● **AIM OF THE TASK**: The listing below contains a span that opens with the line containing "Viewport: 1323px width, 896px height." and closes with the line containing "has height=839, width=1456.". Return that span exactly.

● **EXERCISE DATA**:
━━━━━━━━

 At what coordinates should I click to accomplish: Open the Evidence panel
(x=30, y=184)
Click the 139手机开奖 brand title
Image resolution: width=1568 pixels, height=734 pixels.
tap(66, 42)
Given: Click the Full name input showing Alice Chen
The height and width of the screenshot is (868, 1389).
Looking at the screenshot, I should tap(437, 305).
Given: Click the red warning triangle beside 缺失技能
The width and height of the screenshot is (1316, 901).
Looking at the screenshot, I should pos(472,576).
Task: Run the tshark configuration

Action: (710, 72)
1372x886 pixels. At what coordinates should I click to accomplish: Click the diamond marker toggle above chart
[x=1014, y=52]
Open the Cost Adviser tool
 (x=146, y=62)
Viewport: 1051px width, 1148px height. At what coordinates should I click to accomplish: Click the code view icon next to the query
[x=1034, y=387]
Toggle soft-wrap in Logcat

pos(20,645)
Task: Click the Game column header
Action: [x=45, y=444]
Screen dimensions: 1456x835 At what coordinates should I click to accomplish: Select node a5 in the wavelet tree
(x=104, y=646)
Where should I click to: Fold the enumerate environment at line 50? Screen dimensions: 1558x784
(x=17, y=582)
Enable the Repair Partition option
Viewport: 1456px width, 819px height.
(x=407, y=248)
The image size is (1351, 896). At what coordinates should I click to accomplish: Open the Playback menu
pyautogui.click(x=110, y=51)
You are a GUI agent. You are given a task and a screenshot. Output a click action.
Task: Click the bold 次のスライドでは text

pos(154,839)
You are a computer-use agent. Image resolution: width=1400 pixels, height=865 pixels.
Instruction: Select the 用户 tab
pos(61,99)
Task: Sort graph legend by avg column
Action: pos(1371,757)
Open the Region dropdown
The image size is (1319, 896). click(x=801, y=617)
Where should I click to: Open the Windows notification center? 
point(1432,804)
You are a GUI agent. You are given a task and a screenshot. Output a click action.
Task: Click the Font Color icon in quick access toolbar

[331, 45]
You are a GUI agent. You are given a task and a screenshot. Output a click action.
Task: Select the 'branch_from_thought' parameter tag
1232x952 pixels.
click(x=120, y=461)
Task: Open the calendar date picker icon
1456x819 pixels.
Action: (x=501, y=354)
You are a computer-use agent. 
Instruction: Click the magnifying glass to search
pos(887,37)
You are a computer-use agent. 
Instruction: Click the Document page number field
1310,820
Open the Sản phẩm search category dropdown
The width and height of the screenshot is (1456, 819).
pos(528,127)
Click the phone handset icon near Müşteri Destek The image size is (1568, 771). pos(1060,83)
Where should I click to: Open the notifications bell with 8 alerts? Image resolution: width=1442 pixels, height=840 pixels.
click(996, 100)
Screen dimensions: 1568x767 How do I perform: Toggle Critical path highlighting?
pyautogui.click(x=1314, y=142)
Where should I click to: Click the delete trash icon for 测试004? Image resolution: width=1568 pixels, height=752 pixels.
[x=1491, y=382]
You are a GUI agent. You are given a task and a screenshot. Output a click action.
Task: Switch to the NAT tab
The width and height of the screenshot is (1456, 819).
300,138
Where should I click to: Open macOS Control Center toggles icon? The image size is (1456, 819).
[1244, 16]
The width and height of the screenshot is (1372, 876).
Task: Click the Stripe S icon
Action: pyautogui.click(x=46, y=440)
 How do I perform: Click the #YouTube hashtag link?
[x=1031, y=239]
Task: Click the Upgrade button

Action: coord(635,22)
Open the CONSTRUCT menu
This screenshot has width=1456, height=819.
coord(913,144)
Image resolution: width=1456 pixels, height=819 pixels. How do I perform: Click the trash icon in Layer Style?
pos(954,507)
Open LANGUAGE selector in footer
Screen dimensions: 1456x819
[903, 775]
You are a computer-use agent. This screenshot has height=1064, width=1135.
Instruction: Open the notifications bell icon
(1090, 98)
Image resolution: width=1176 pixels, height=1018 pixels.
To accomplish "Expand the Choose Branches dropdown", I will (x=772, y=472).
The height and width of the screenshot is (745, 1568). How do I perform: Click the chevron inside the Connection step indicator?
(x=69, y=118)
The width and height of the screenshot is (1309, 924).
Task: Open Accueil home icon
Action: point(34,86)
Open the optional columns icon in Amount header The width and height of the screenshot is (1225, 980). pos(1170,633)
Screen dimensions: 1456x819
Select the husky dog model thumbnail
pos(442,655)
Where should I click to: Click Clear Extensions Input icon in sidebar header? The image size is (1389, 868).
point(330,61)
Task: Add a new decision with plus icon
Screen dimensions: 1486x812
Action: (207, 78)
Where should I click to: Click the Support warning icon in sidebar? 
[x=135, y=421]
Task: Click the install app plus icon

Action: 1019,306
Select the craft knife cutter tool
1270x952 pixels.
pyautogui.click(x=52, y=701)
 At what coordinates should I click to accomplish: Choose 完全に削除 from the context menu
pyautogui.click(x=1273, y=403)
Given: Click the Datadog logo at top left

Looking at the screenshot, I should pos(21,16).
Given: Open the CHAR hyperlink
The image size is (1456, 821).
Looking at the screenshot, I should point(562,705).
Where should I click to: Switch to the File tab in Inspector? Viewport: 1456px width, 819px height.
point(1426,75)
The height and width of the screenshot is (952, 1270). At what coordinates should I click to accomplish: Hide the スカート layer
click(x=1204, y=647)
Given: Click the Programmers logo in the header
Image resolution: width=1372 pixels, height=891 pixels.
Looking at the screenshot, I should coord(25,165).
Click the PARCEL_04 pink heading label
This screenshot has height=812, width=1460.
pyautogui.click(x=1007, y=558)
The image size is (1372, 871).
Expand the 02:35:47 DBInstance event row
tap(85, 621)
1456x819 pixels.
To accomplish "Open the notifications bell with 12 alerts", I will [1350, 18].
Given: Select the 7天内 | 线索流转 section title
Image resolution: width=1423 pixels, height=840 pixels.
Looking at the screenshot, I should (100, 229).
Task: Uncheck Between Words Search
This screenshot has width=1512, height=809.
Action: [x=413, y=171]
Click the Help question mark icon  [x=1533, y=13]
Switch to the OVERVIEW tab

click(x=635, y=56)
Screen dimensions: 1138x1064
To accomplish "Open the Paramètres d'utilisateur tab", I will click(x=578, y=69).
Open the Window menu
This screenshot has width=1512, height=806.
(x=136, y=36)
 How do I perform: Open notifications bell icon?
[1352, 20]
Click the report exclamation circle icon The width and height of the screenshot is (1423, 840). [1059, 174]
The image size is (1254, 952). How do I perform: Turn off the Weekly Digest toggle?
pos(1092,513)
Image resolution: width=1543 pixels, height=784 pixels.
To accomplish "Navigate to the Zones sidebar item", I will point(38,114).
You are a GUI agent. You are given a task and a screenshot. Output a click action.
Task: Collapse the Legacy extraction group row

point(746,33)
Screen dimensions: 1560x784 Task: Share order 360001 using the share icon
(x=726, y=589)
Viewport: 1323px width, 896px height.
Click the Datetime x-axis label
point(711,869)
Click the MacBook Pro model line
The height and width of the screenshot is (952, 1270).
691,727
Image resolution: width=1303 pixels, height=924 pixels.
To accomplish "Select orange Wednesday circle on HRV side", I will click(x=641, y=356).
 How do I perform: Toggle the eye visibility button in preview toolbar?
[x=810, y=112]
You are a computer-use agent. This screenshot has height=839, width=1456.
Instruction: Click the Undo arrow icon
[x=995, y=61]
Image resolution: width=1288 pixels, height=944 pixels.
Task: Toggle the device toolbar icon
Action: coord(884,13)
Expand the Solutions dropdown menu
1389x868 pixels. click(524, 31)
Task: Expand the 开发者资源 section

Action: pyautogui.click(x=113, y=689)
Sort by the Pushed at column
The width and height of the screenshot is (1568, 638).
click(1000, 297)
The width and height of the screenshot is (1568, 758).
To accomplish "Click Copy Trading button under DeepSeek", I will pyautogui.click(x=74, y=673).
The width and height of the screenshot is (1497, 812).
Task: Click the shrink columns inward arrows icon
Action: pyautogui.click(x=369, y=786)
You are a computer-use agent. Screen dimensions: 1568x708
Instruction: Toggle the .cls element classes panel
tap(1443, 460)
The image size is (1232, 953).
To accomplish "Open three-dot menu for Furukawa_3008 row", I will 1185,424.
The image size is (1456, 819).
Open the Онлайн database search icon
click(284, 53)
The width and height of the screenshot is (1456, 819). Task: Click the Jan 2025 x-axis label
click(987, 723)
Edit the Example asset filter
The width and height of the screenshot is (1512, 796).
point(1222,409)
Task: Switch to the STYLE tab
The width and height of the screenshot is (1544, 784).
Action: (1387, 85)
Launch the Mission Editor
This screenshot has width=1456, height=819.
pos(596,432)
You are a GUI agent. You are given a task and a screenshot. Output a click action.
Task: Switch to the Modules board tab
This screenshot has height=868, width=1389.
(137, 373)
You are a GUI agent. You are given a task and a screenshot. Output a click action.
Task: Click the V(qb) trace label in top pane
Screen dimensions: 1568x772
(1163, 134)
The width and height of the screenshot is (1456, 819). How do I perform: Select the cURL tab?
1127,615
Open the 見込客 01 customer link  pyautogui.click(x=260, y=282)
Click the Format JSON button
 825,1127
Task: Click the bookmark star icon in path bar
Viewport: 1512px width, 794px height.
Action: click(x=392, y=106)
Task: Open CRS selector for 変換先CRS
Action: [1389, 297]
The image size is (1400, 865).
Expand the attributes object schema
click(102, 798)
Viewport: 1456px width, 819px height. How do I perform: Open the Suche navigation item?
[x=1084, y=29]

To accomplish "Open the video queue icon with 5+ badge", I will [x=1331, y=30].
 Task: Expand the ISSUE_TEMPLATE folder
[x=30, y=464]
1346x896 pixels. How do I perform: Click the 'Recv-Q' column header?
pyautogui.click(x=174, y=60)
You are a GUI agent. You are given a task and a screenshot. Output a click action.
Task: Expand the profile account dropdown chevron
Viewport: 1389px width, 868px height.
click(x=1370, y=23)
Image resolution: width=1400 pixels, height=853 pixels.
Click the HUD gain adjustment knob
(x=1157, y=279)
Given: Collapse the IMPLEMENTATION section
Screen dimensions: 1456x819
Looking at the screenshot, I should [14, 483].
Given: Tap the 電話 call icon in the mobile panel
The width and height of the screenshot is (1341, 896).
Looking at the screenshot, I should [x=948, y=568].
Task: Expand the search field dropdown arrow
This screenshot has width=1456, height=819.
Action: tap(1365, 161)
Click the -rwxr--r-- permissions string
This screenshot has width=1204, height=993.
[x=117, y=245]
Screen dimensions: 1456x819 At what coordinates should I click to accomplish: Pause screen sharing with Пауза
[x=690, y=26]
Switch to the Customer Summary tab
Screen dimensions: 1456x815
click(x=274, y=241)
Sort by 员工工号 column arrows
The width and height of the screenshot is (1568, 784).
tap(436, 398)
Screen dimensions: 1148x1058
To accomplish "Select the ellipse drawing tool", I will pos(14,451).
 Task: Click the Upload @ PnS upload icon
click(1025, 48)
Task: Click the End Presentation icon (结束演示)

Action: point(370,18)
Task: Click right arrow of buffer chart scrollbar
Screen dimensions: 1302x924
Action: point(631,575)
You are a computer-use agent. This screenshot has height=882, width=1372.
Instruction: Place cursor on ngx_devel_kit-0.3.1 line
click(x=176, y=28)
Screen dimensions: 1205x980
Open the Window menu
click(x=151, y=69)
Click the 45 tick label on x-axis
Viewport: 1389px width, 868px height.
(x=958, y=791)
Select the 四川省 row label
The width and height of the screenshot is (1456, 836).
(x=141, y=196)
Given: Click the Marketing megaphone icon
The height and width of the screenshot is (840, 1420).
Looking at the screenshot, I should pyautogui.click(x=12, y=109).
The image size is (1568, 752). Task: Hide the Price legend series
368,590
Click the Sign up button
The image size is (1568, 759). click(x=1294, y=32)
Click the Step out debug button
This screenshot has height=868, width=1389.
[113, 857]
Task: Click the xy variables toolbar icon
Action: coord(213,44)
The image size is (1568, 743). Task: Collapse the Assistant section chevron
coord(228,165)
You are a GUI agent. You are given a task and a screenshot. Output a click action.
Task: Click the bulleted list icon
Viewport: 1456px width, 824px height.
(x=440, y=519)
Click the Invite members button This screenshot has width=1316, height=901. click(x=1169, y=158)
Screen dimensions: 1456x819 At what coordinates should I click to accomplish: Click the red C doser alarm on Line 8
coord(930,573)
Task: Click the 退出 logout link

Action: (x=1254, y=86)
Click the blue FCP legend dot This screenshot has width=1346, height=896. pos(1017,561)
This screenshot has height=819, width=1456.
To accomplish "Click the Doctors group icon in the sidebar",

━━━━━━━━

● **RESULT OF THIS EXERCISE**:
Viewport: 1323px width, 896px height.
Click the Datetime x-axis label
point(711,869)
Click the MacBook Pro model line
The height and width of the screenshot is (952, 1270).
691,727
Image resolution: width=1303 pixels, height=924 pixels.
To accomplish "Select orange Wednesday circle on HRV side", I will click(x=641, y=356).
 How do I perform: Toggle the eye visibility button in preview toolbar?
[x=810, y=112]
You are a computer-use agent. This screenshot has height=839, width=1456.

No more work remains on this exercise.